Photo ou archives : F-M. Dumas
Prototype SEP 125cc - 1947
Always a prototype
After five years' interruption due to the German Occupation during WWII, the 1946 Paris Motorcycle Salon wasn't a show for buying or selling, but a showcase for the industry. It gave the French a chance to see the shape of two-wheelers to come.
"EP" for Edmond Padovani
Terrot of Dijon unveiled its new "EP" lightweight, a 125cc development of a 98cc prototype of 1939, created by Edmond Padovani of the in-house design department. It had a unit-constructed overhead-valve powerplant in a conventional cradle frame, with girder front forks.
Just a Styling Exercise
This Motorette went into production in 1947. At the second postwar Paris show, it was exhibited alongside the SEP, a prototype with a double cradle frame, plunger rear suspension and a fuel tank incorporating a toolbox. The only feature which actually made production was its rear suspension, adjustable for solo or two-up use, which ultimately equipped the RGST 500. After years of inactivity, Terrot suddenly sprang to life in 1957, with its new Fleuron-Tournoi-Ténor-Rallye range. The old SEP was dusted off and updated with modern components-streamlined front fork, heavily-domed front and back mudguards, and an engine from the new Tenace, the utility model from the new range. Though the new SEP was now right up to date in appearance, it still remained a styling exercise that never made production.

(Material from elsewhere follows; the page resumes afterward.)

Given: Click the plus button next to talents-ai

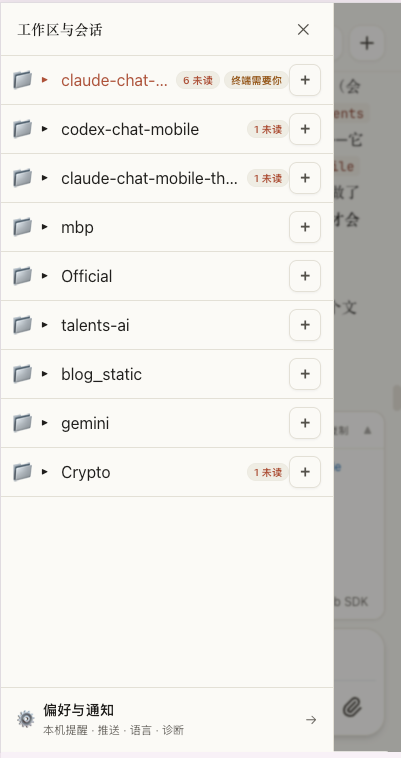Looking at the screenshot, I should tap(305, 325).
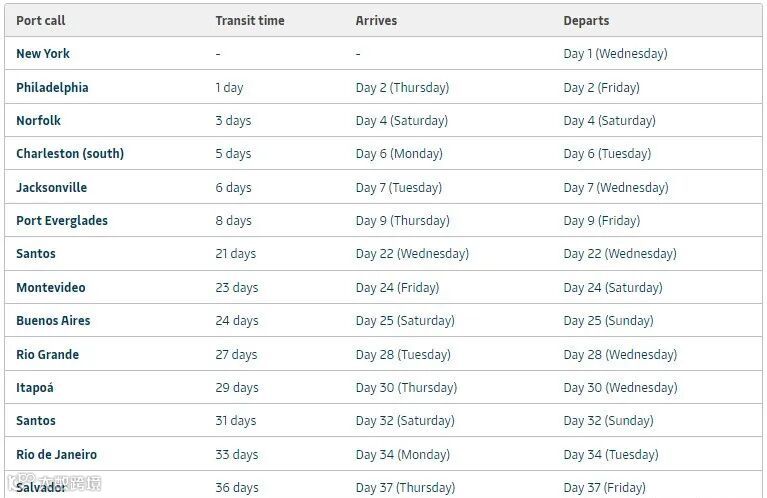The image size is (767, 498).
Task: Click the New York port link
Action: (43, 54)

Engine: 123cc (52x58mm) air-cooled single-cylinder four-stroke; flywheel magneto ignition
Power Rating: 6.5 hp @ 5500 rpm
Fuel System: carburetor
Transmission: 4-speed foot-shift, chain final drive
Suspension: telescopic forks (front); adjustable plunger (rear)
Brakes: drum (from & rear)
Wheels: wire (front & rear)
Weight: 176 lb
Maximum Speed: 47 mph
Unveiled as a utility autobike in 1917, the SEP prototype was brought up to date with new engine, mudguards and engine ten years later, but still remained a prototype.